• [Work required]: Write out, from the entries below, exactly the lines that run between the lines holding "Send message (27, 2216)" and "Health Care (37, 631)", inclusive, and stop there.

• [Records for processing]:
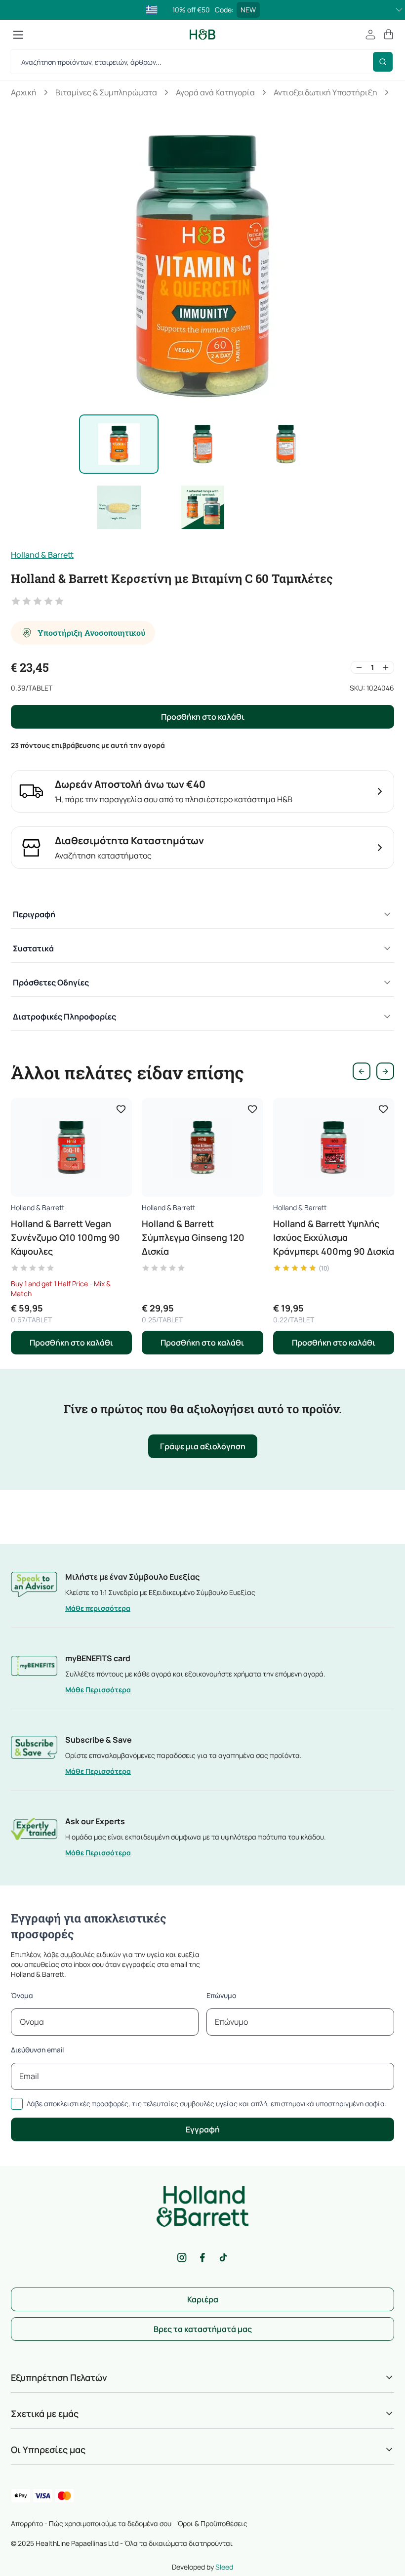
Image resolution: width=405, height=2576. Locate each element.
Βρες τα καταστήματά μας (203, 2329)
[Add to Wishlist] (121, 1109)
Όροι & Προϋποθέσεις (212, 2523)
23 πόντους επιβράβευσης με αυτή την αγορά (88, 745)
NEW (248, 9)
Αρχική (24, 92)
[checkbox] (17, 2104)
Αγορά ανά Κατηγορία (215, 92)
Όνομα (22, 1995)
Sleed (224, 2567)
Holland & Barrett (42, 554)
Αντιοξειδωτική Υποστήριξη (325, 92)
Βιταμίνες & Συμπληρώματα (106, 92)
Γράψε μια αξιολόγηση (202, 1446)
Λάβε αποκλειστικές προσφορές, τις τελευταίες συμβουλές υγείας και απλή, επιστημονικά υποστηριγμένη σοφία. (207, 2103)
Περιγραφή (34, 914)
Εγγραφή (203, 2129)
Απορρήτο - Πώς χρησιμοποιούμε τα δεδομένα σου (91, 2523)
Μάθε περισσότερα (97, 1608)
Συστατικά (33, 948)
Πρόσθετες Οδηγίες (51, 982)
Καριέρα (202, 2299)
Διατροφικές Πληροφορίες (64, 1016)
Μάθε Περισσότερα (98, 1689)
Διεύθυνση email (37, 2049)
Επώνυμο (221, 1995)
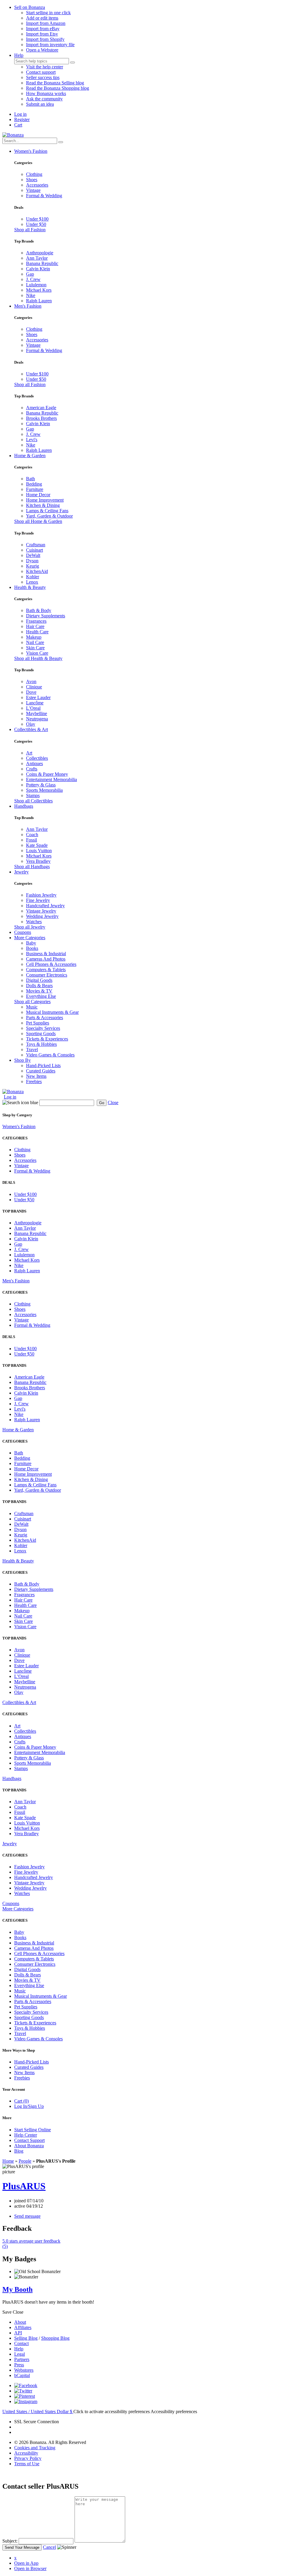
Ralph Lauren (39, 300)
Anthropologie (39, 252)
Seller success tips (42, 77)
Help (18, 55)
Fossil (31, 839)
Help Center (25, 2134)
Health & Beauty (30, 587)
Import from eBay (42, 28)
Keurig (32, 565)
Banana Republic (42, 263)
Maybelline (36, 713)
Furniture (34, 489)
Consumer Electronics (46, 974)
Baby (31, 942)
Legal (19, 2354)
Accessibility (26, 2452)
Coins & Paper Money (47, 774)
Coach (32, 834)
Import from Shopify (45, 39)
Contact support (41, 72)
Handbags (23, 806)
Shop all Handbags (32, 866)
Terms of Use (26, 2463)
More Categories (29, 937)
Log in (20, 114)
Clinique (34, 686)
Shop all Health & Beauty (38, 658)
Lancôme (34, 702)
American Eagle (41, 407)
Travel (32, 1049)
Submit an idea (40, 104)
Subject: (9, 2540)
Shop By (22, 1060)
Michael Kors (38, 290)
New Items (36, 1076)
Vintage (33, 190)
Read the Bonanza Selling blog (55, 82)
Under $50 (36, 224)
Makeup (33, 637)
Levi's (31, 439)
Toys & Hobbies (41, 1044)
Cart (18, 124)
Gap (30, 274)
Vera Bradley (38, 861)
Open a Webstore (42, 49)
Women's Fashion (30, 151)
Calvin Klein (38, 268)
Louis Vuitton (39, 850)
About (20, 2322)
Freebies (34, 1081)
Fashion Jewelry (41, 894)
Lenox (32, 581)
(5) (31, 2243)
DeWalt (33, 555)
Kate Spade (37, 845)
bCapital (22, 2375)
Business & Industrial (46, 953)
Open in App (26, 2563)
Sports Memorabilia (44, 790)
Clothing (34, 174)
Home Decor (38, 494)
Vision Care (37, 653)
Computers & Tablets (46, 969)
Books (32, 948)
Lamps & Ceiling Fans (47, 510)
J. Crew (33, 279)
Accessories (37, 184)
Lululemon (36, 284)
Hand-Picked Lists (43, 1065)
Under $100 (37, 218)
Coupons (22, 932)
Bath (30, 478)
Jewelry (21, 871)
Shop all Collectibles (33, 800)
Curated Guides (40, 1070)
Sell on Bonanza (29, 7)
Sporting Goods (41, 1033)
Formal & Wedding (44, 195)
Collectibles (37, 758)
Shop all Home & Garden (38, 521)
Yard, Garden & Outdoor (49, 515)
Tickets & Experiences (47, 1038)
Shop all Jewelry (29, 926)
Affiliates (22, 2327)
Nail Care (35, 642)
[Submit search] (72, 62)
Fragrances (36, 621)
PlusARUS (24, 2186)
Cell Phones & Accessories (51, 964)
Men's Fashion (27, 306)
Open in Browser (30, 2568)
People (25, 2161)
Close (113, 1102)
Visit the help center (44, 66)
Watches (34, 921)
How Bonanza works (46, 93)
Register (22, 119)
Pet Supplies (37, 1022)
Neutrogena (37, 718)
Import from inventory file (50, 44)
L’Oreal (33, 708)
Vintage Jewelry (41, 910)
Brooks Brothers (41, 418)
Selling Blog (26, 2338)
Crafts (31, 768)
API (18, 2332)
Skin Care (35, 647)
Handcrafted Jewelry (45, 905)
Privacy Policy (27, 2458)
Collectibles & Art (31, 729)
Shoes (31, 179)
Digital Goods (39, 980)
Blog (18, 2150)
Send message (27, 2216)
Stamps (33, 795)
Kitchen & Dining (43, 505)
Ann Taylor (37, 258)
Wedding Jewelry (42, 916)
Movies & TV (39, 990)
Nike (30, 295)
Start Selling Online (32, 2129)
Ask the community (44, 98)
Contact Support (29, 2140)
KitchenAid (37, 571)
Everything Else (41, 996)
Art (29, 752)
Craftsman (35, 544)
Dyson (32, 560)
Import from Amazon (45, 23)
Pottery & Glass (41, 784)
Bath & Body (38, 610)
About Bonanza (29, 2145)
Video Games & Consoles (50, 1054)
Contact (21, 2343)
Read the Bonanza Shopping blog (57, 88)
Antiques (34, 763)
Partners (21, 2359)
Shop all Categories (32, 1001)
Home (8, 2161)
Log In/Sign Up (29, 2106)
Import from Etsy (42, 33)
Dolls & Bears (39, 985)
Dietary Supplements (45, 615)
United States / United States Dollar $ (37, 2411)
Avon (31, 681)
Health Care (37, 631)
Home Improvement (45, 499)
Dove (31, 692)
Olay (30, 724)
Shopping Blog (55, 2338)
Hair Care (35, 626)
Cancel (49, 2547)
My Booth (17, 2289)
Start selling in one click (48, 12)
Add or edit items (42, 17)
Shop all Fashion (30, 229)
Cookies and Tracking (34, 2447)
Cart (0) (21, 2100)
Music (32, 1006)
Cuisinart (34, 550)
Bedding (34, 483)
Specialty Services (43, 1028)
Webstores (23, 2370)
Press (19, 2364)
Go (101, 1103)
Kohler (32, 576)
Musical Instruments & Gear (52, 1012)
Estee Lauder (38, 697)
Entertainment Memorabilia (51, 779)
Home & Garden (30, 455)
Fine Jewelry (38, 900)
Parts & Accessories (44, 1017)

* * *

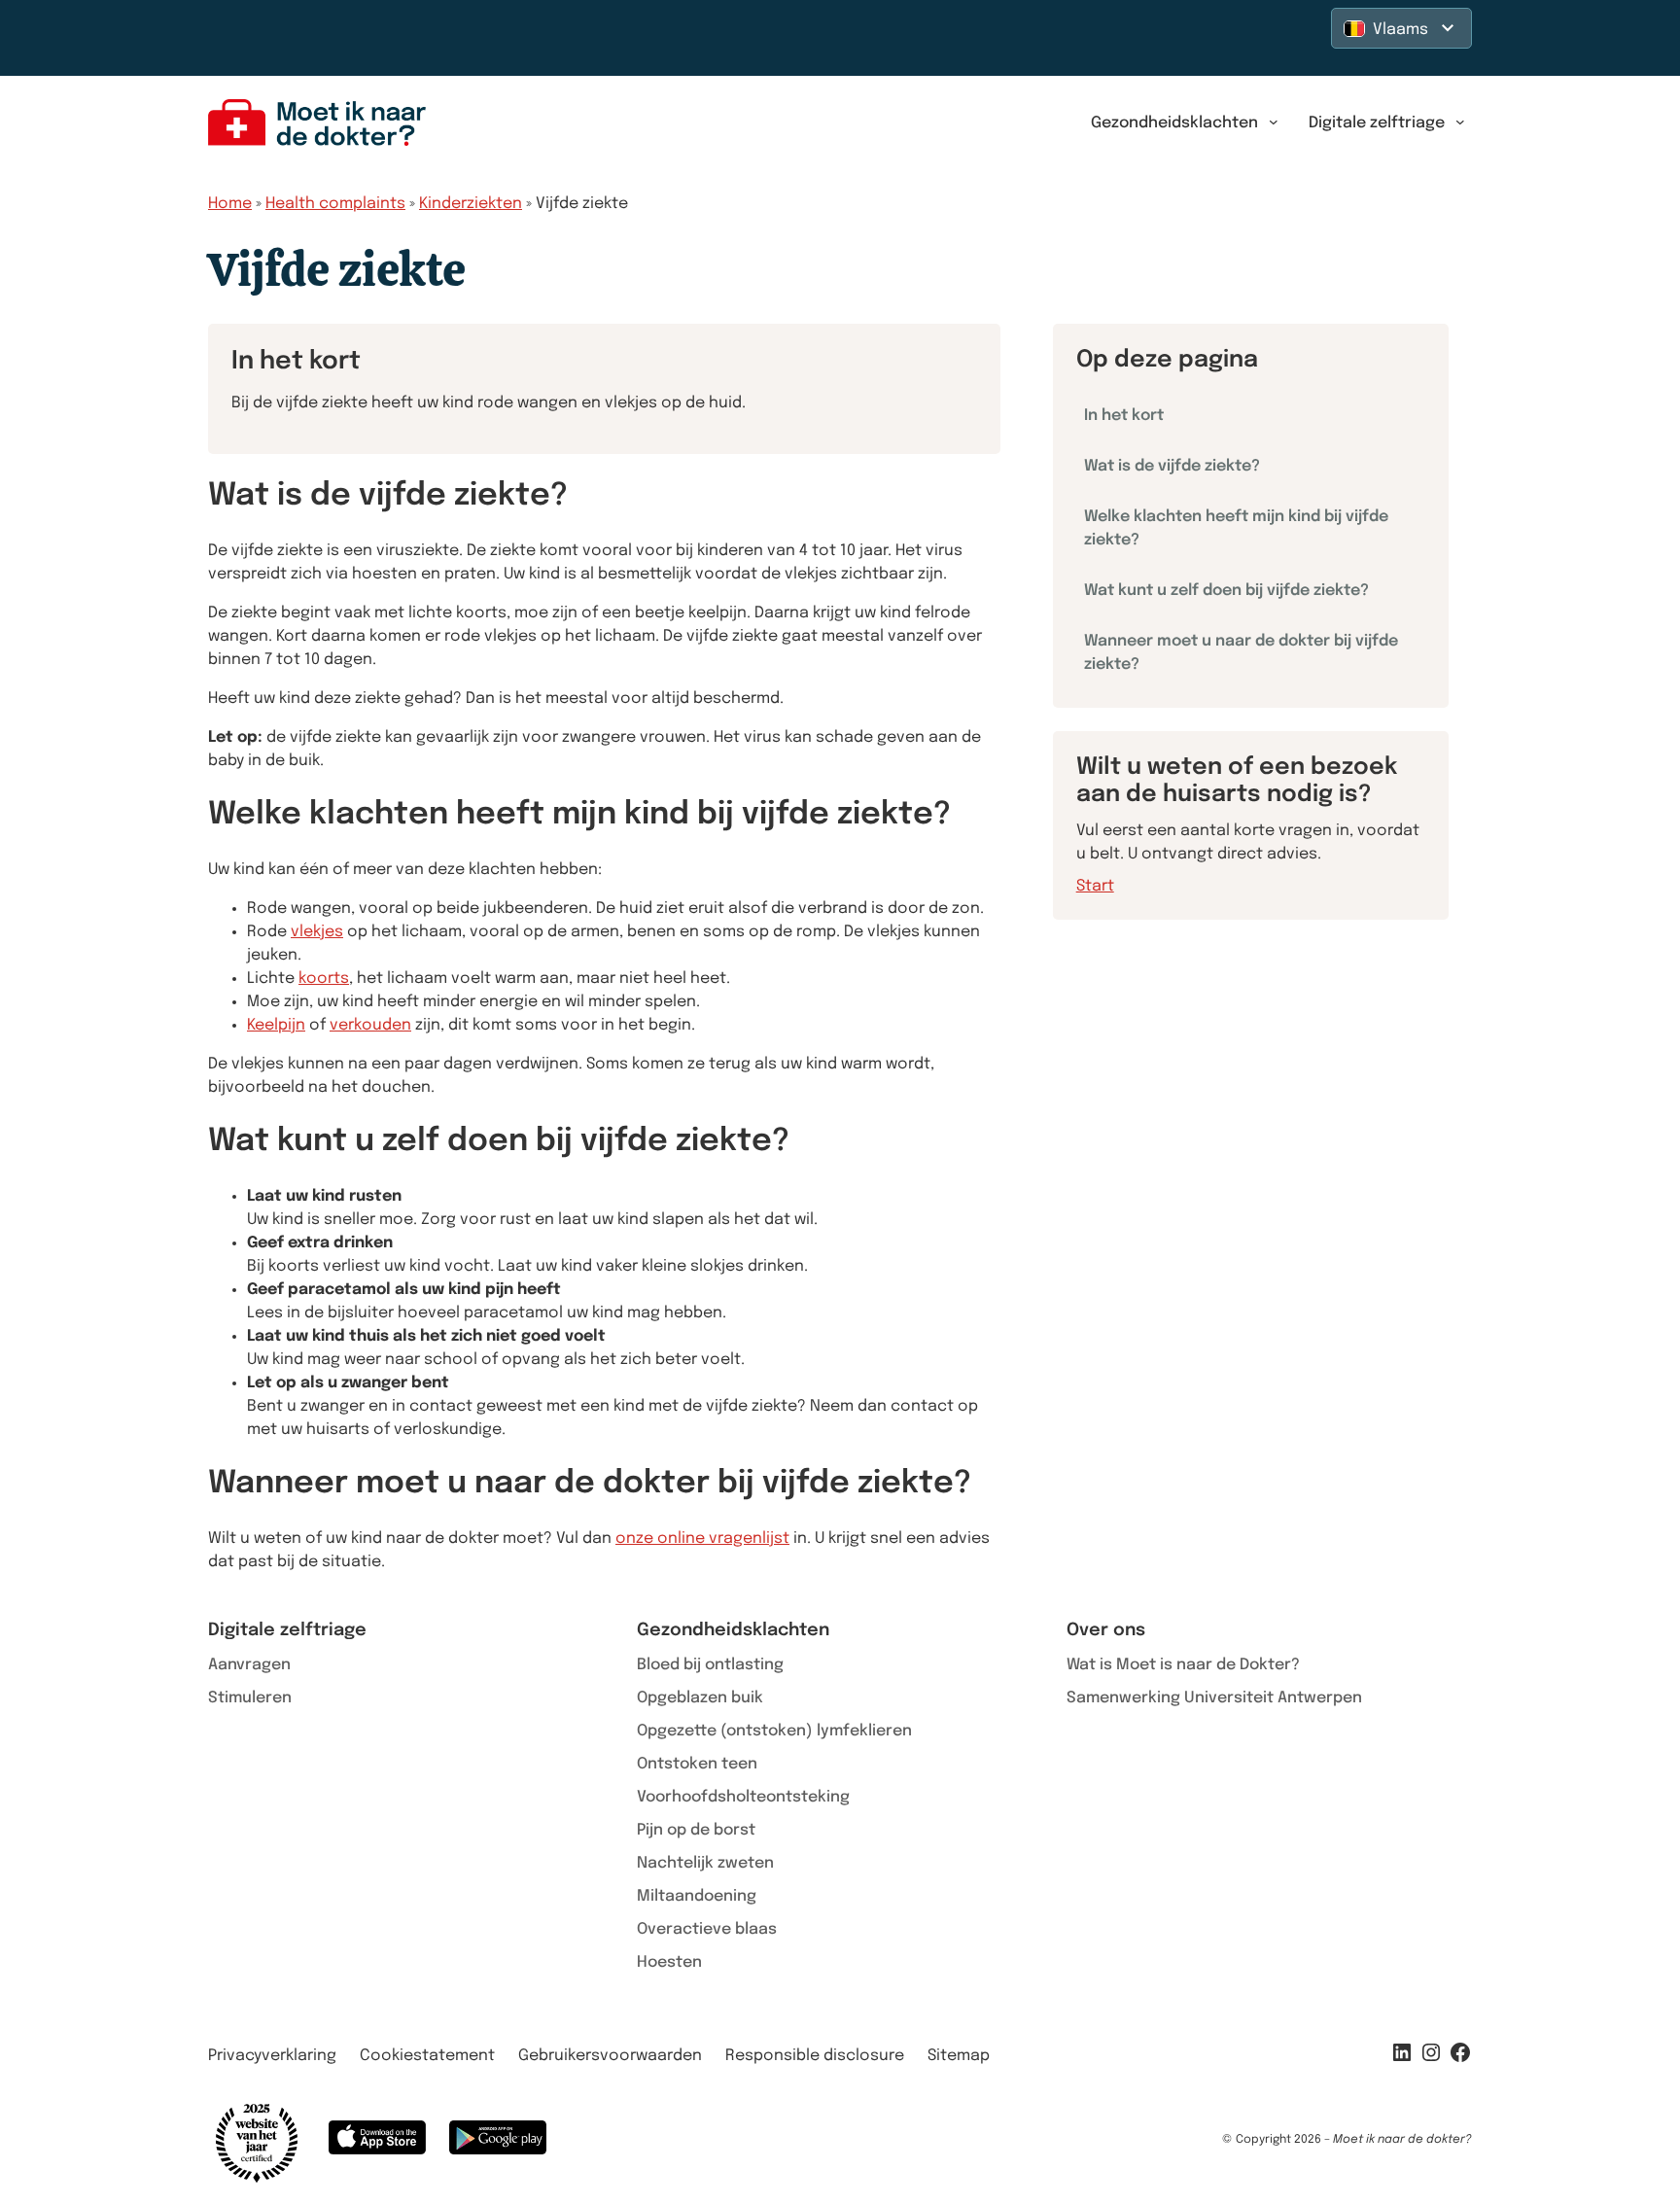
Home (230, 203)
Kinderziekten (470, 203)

...

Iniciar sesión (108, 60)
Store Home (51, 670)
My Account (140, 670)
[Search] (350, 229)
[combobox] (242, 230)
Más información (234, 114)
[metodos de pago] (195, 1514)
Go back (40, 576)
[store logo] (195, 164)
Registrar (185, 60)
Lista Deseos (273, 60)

• [Completed task]:
Send message (27, 2216)
Stamps (33, 795)
Kitchen & Dining (43, 505)
Ann Taylor (37, 258)
Wedding Jewelry (42, 916)
Movies & TV (39, 990)
Nike (30, 295)
Start Selling Online (32, 2129)
Ask the community (44, 98)
Contact Support (29, 2140)
KitchenAid (37, 571)
Everything Else (41, 996)
Art (29, 752)
Craftsman (35, 544)
Dyson (32, 560)
Import from Amazon (45, 23)
Pottery & Glass (41, 784)
Bath & Body (38, 610)
About Bonanza (29, 2145)
Video Games & Consoles (50, 1054)
Contact (21, 2343)
Read the Bonanza Shopping blog (57, 88)
Antiques (34, 763)
Partners (21, 2359)
Shop all Categories (32, 1001)
Home (8, 2161)
Log In/Sign Up (29, 2106)
Import from Etsy (42, 33)
Dolls & Bears (39, 985)
Dietary Supplements (45, 615)
United States / United States Dollar $ (37, 2411)
Avon (31, 681)
Health Care (37, 631)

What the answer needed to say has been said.